### Data section
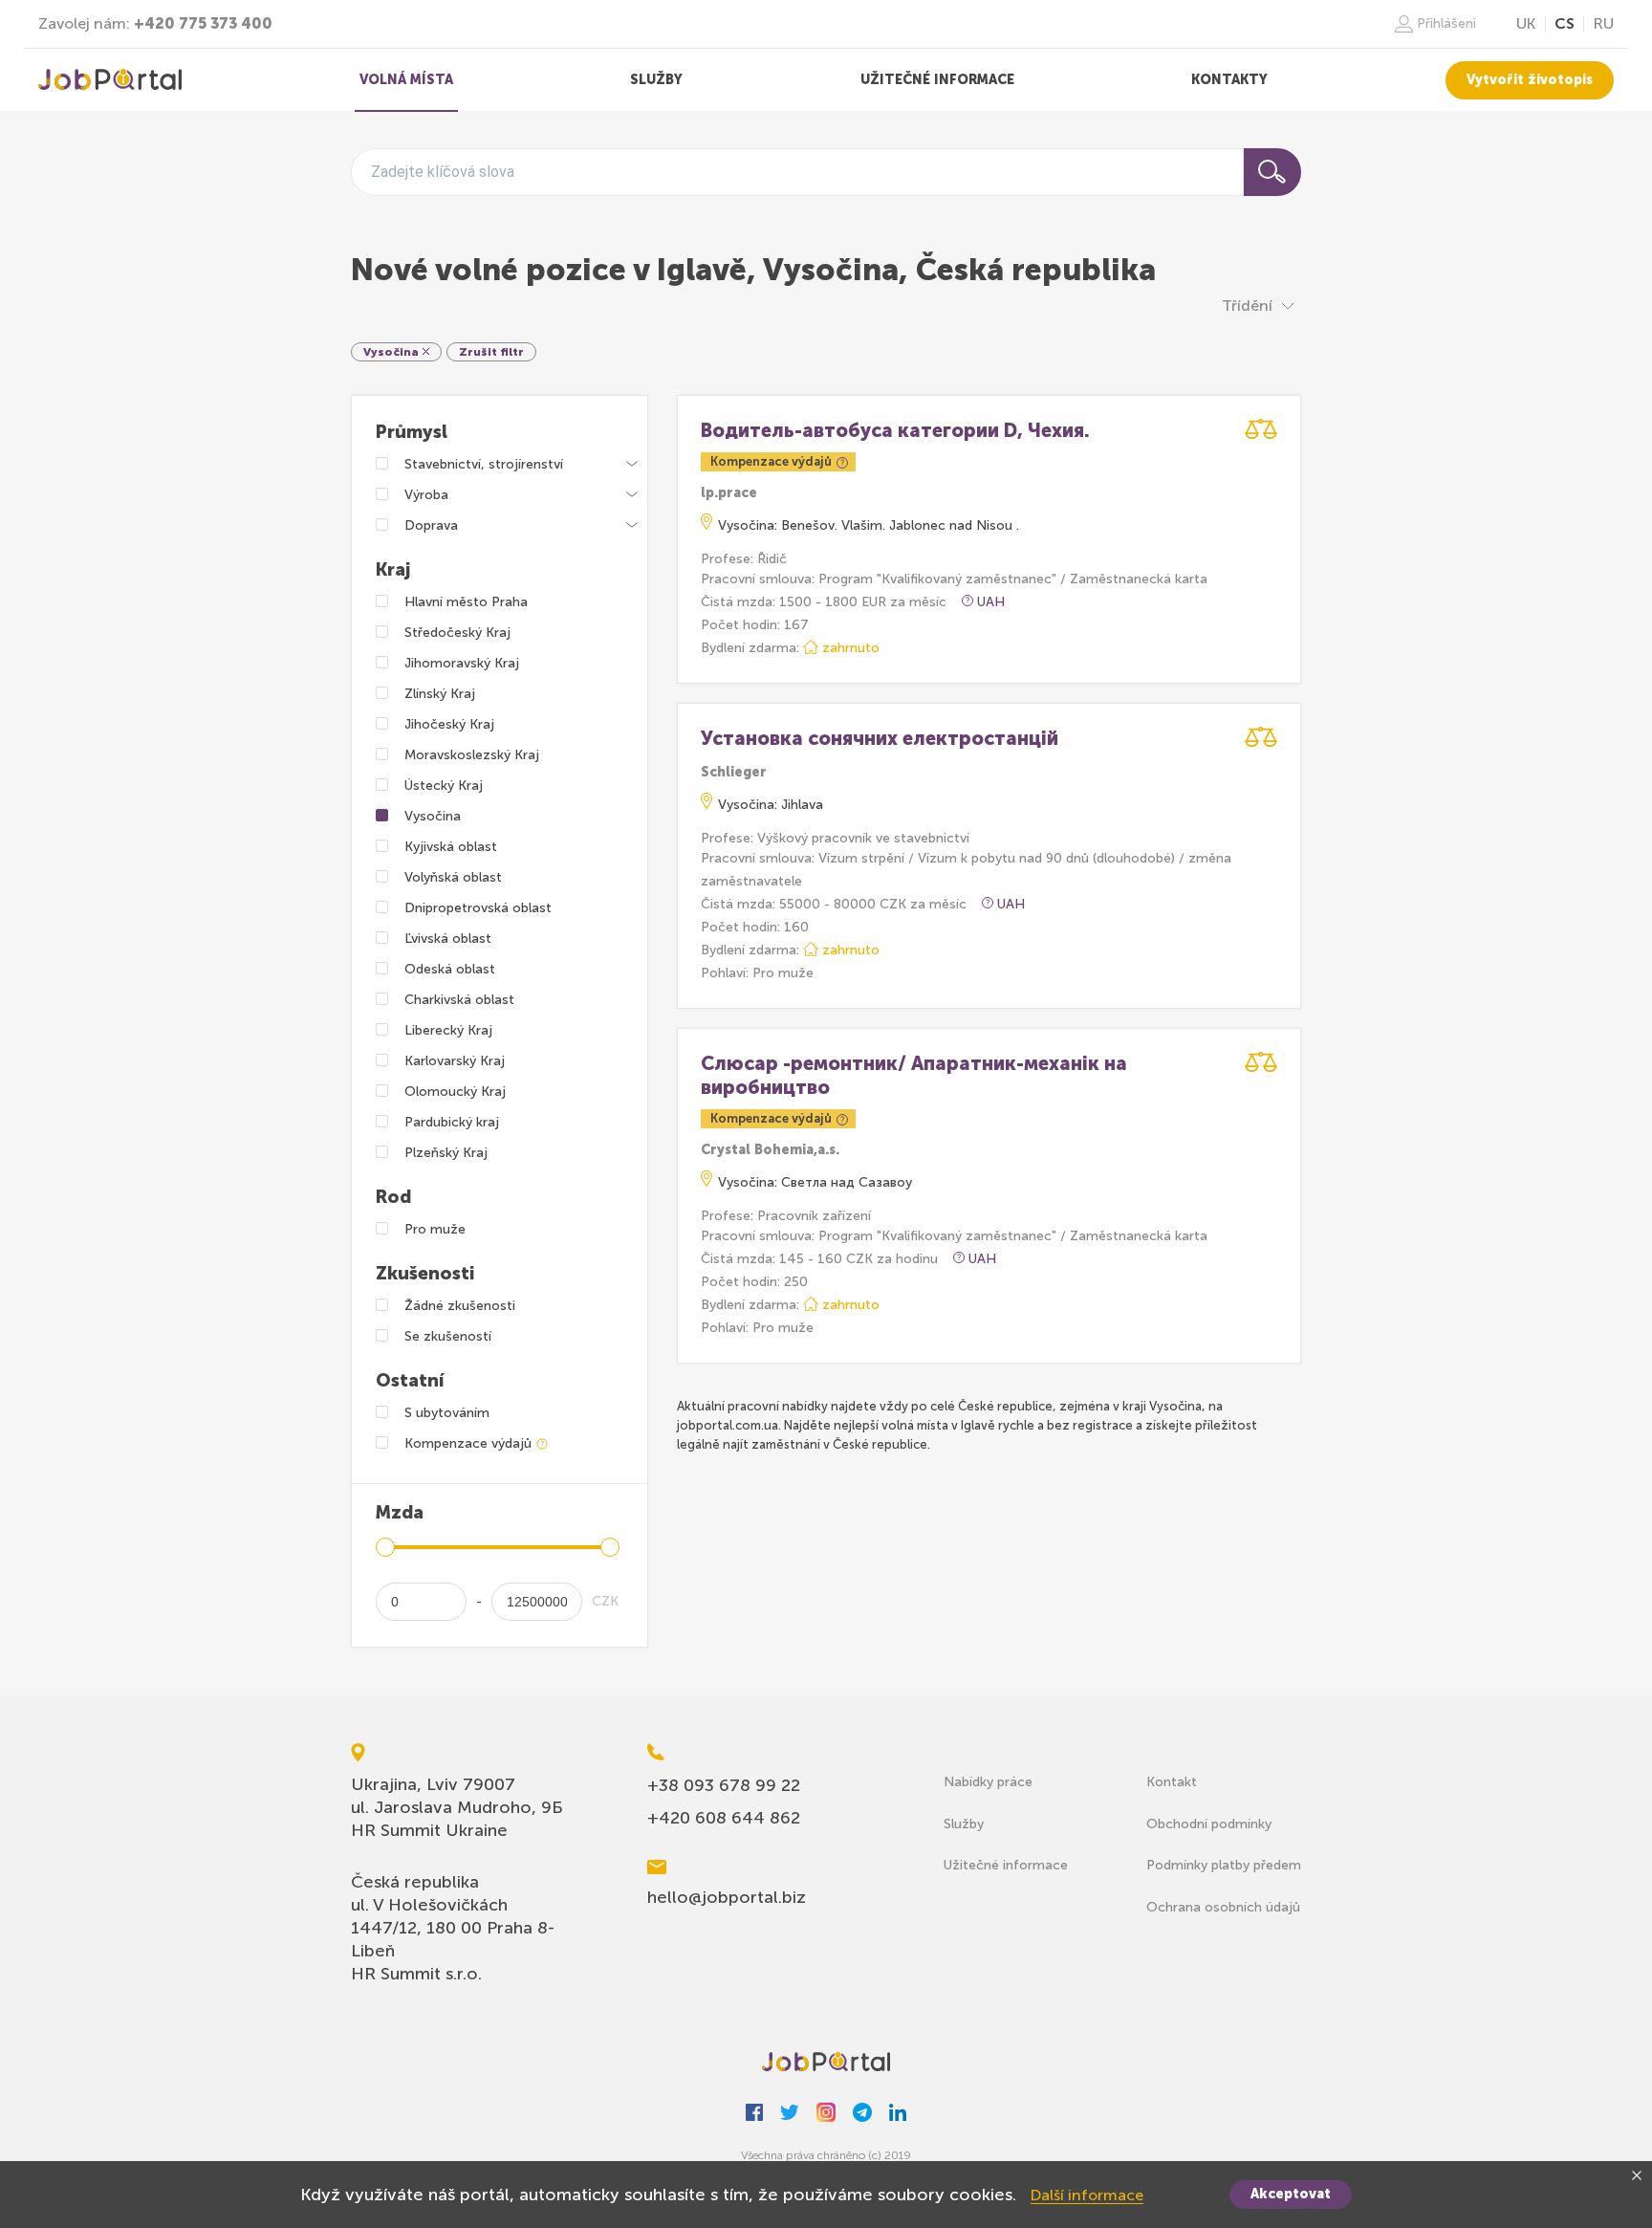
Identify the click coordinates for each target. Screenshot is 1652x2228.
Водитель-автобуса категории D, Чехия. (895, 430)
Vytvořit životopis (1530, 80)
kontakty (1229, 80)
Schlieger (734, 772)
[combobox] (797, 172)
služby (656, 80)
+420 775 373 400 (203, 23)
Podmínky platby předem (1223, 1865)
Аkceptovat (1290, 2194)
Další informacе (1087, 2195)
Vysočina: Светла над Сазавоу (815, 1182)
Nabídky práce (988, 1782)
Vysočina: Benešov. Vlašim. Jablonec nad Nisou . (868, 525)
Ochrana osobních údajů (1223, 1907)
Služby (964, 1824)
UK (1525, 23)
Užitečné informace (1006, 1865)
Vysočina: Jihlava (770, 805)
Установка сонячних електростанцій (879, 738)
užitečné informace (937, 80)
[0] (421, 1602)
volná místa (406, 80)
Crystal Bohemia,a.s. (770, 1150)
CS (1564, 23)
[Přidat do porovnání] (1261, 429)
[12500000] (536, 1602)
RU (1604, 23)
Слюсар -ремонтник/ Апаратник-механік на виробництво (914, 1075)
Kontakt (1171, 1782)
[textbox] (442, 172)
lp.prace (729, 493)
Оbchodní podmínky (1209, 1824)
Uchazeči (110, 80)
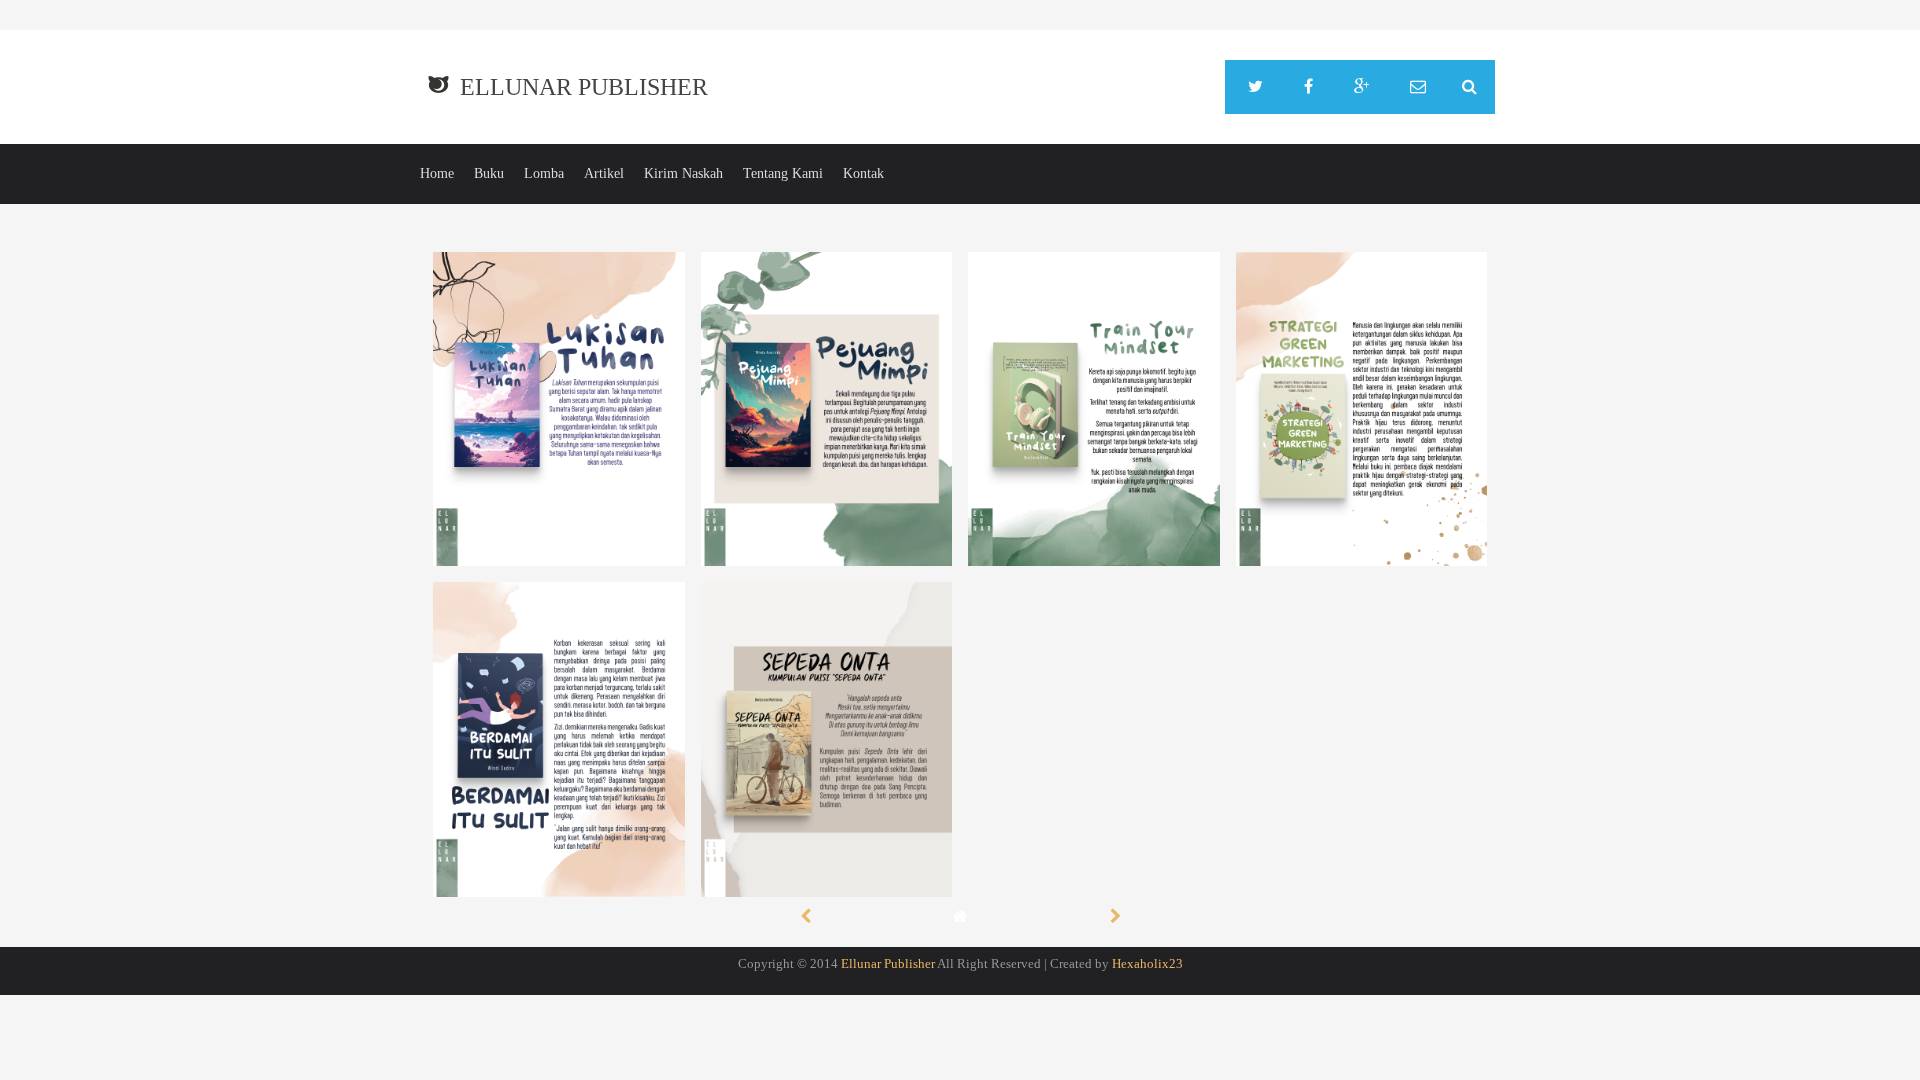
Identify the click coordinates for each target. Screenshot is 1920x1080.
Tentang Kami (783, 173)
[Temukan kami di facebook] (1308, 87)
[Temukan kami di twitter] (1255, 87)
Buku (489, 173)
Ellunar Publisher (584, 87)
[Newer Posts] (805, 915)
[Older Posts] (1115, 915)
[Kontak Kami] (1418, 87)
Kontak (863, 173)
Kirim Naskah (683, 173)
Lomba (544, 173)
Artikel (604, 173)
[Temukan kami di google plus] (1361, 87)
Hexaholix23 (1147, 963)
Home (437, 173)
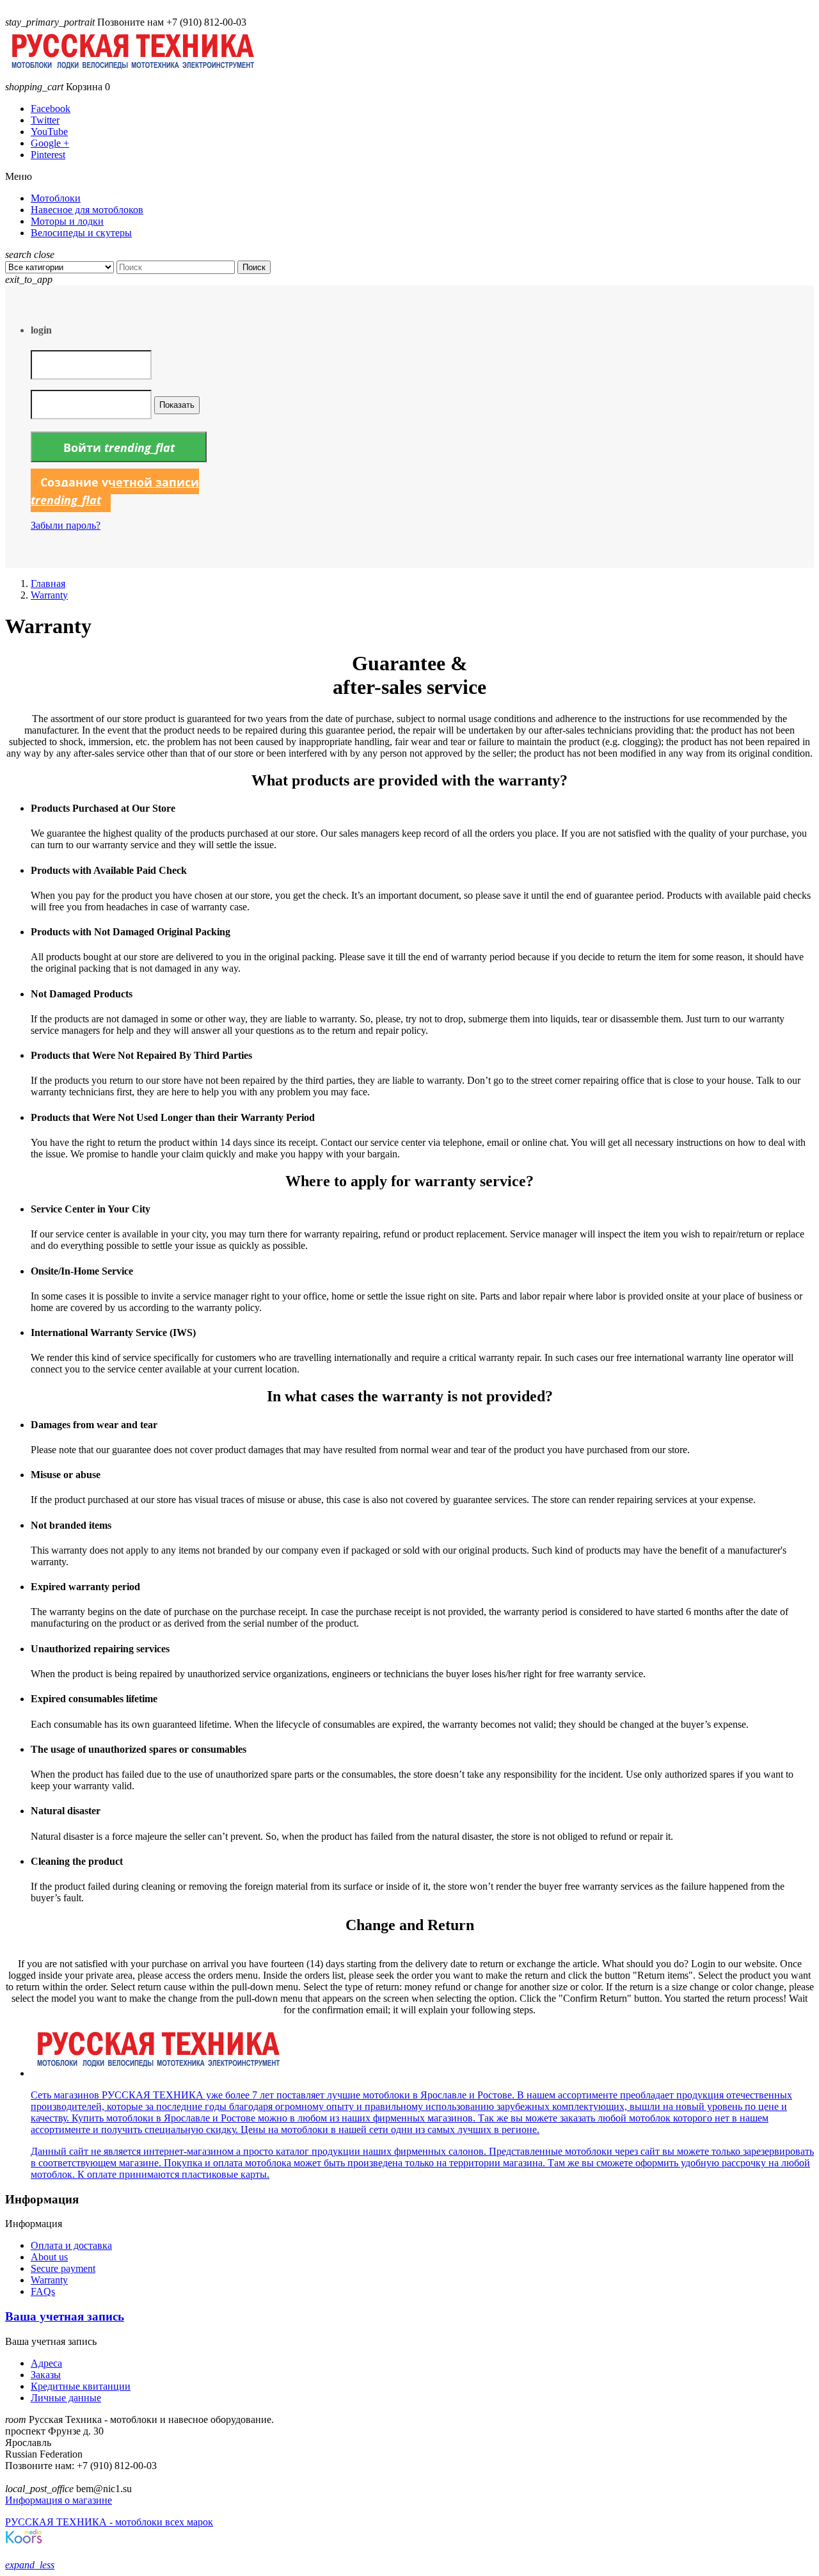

### Directions for this task
Quote exactly, and nothing besides, the lines from the one with "Ellunar Publisher (584, 87)" through the end of the records above; include both ends and omit the pictures.

### Answer section
Ellunar Publisher (584, 87)
[Newer Posts] (805, 915)
[Older Posts] (1115, 915)
[Kontak Kami] (1418, 87)
Kontak (863, 173)
Kirim Naskah (683, 173)
Lomba (544, 173)
Artikel (604, 173)
[Temukan kami di google plus] (1361, 87)
Hexaholix23 (1147, 963)
Home (437, 173)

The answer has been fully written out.